> **PROBLEM TO SOLVE**
What lines below hold the string "agent"? Copy them all.

> **SUPPLIED DATA**

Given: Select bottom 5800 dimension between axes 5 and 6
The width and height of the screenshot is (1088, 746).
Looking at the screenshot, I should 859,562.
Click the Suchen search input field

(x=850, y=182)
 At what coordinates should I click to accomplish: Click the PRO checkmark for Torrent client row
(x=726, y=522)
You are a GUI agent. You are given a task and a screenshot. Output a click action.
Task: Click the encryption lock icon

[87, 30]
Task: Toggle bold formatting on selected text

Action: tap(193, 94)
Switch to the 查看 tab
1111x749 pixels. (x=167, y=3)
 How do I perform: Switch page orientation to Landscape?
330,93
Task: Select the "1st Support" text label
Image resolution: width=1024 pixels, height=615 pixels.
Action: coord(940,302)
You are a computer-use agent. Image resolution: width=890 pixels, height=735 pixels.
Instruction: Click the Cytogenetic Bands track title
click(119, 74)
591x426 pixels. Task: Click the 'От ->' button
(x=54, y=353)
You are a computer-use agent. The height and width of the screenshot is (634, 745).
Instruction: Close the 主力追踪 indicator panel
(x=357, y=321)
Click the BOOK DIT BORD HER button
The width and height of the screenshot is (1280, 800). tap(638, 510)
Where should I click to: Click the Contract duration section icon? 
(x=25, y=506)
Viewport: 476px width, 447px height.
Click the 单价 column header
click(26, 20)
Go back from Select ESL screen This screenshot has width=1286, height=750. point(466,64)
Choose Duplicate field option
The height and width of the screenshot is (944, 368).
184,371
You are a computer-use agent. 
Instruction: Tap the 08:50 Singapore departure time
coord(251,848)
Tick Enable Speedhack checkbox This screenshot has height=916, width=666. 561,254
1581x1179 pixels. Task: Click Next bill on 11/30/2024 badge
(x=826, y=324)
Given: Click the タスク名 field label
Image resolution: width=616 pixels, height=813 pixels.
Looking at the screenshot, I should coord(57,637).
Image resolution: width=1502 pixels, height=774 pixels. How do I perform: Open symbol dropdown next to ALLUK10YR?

> **RESPONSE AREA**
You are a GUI agent. You are given a task and a screenshot. Output a click action.
You are a computer-use agent. Image resolution: width=890 pixels, height=735 pixels.
You are a computer-use agent. The height and width of the screenshot is (634, 745).
You are a computer-use agent. 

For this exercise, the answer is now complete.